Notre association a bataillé avec M. Xavier Bertrand, dans ses précédentes fonctions de ministre chargé de la santé, pour imposer les communautés thérapeutiques qui se voyaient alors reprocher d'être trop coûteuses, de venir de l'étranger et de n'être pas scientifiquement validées.

Les salles de consommation à moindres risques ne sont pas pour nous l'outil essentiel mais nous en avons besoin pour un public particulier dans des endroits précis. Nous recevons aussi des personnes ayant fait l'objet d'une injonction thérapeutique – de fait, quand on conduit sous l'emprise de substances, il est normal d'être sanctionné. Il convient, je le répète, de mettre en oeuvre l'ensemble des réponses nécessaires.

Enfin, l'un des savoir-faire des professionnels consiste à proposer le bon outil aux personnes qu'ils prennent en charge, afin de leur faire faire un pas en avant.

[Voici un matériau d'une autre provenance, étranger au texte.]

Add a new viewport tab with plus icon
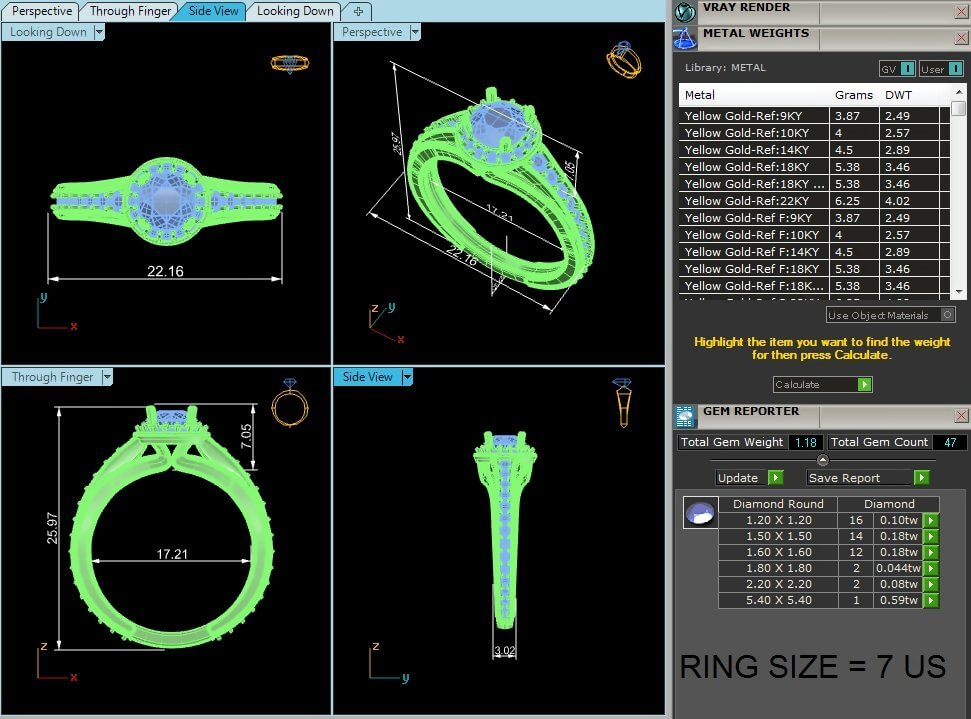 coord(358,11)
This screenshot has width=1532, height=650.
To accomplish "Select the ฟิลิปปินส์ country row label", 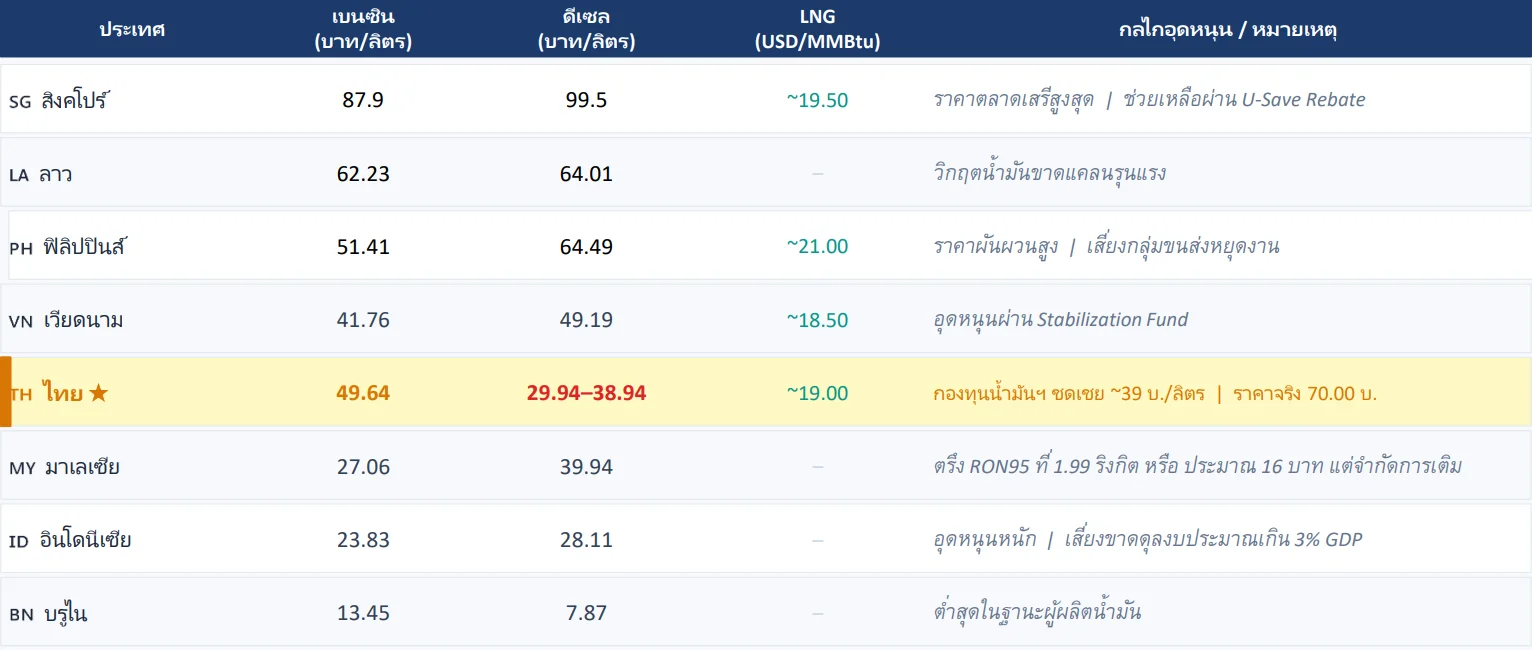I will [x=85, y=247].

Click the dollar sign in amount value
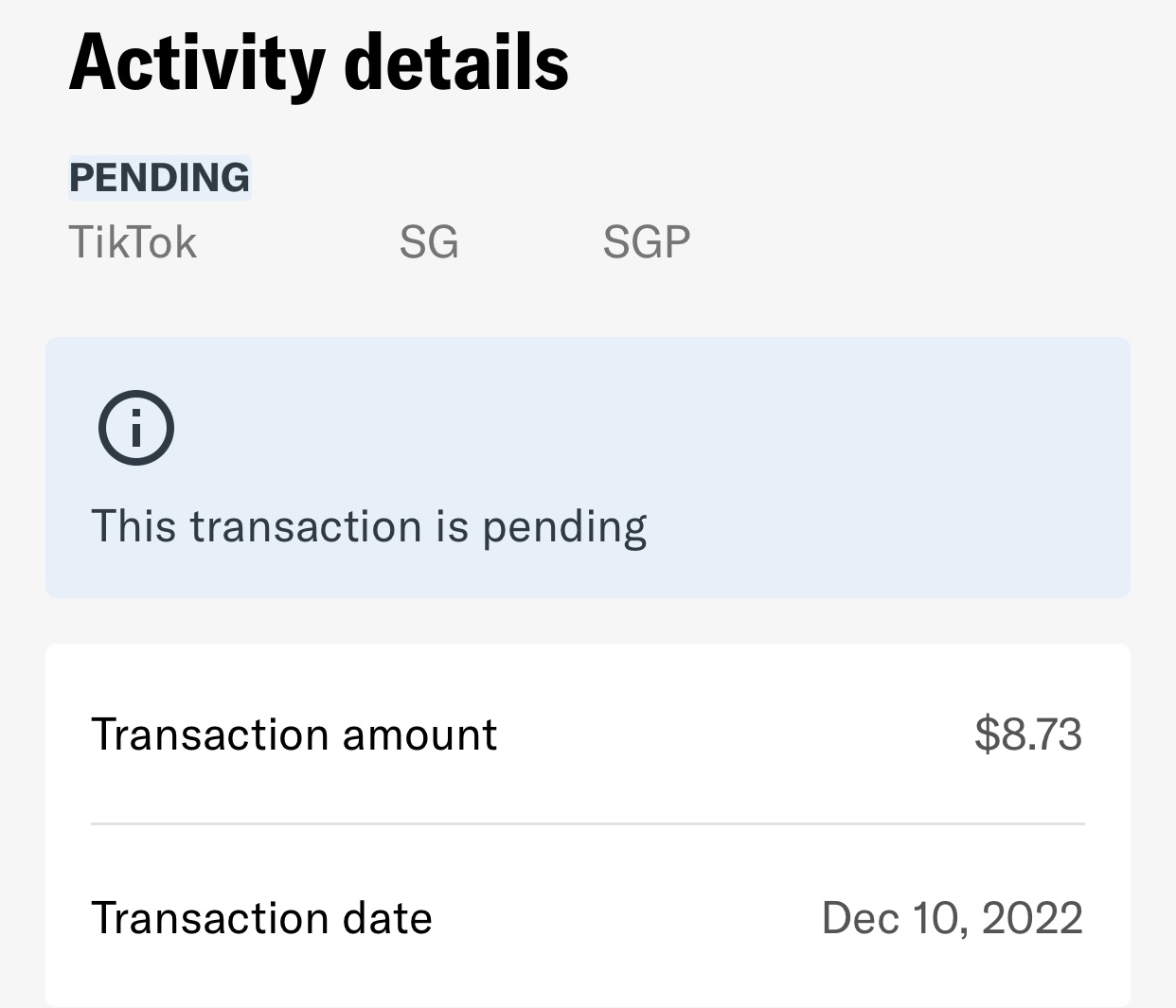click(987, 734)
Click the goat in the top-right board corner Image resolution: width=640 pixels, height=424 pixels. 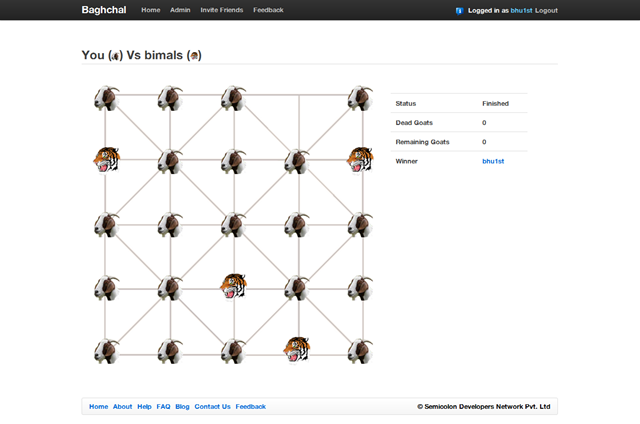tap(360, 98)
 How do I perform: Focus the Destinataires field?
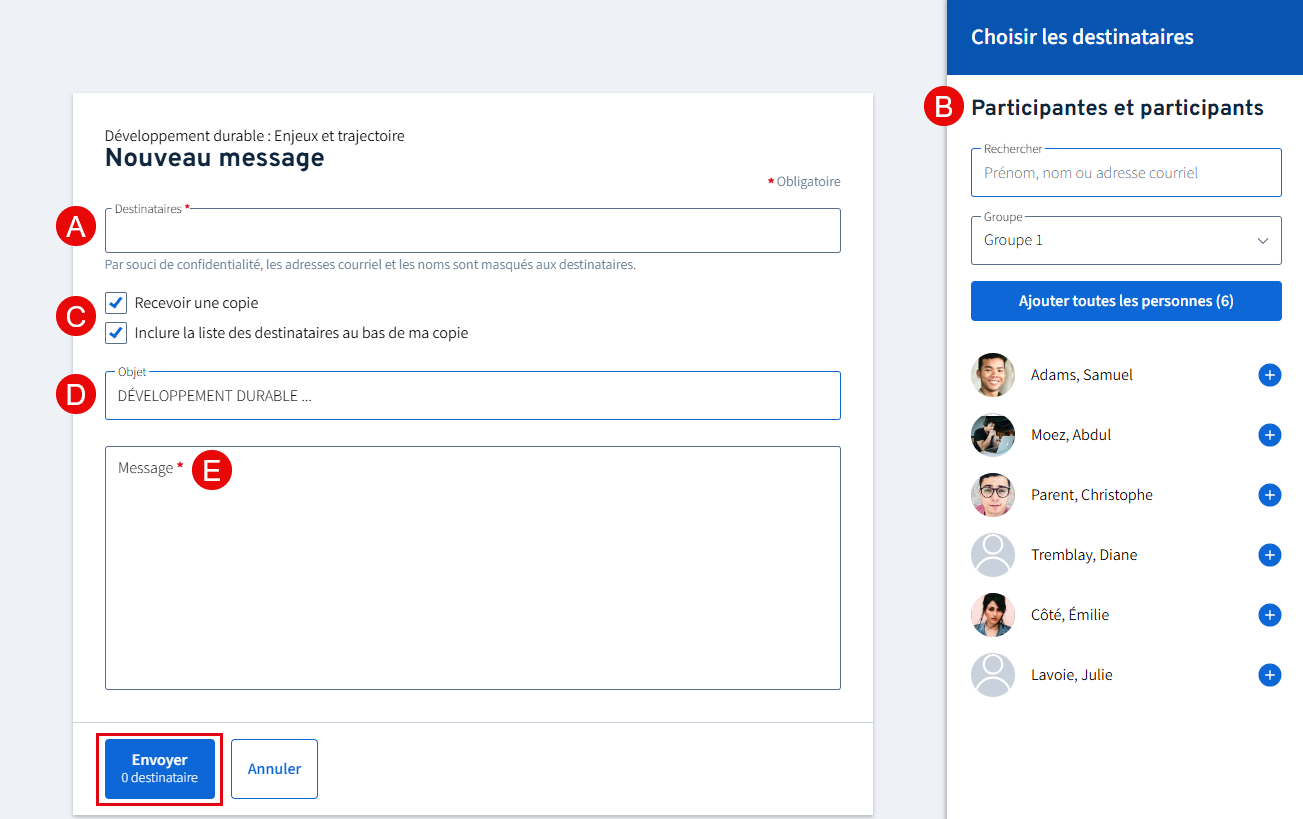(472, 232)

Aucun professionnel ne s'impose et n'est confronté à tant de difficultés d'exercice dans le but de faciliter l'usage de drogues, et c'est nous faire un mauvais procès d'intention que de nous soupçonner de créer certains outils de réduction des risques en vue de banaliser l'usage de ces substances. La notion d'« éthique du moindre mal » proposée par l'Espace éthique de l'Assistance publique - Hôpitaux de Paris exprime bien l'idée qu'il faut mettre la marche à la hauteur que la personne concernée peut atteindre. Celles pour lesquelles nous souhaitons la création de salles de consommation sont déjà allées plusieurs fois à l'hôpital, ont subi plusieurs sevrages et encombrent les services d'urgence, ce qui coûte très cher et ne sert à rien. Un outil adapté est donc nécessaire.

Ainsi, nous avons conclu à la nécessité des salles de consommation après avoir examiné diverses solutions et expérimenté les maraudes, qui n'ont pas donné de grands résultats – je ne me réjouis pas moins d'apprendre que des maraudes renforcées sont organisées avec des psychiatres, car nous avons du mal à obtenir la présence de ces derniers dans les centres de soins, d'accompagnement et de prévention en addictologie et autres structures de soins. La création de ces salles devrait s'accompagner de celle d'autres outils, dans les domaines notamment du logement et de la socialisation.

Les parlementaires ont la responsabilité d'adapter les réponses à un univers qui n'est plus celui des années 1970 – et encore moins celui de mai 1968, qui ne signifie plus rien pour les jeunes du Val-Fourré ; ils n'ont en effet aucun idéal de solidarité et sont pris dans une course frénétique à l'argent et à la surconsommation, dans une société d'hyperviolence. Nous vous demandons des outils permettant de répondre à ces jeunes et non pas à une jeunesse idéale dont nous rêverions et que nous nous donnons de moins en moins les moyens de construire.

Je n'ai, pour conclure, aucun doute sur les conclusions de cette mission, que je sais tranchées d'avance, mais j'aurai au moins eu le plaisir de dire ce que je pense, au nom des professionnels que je représente.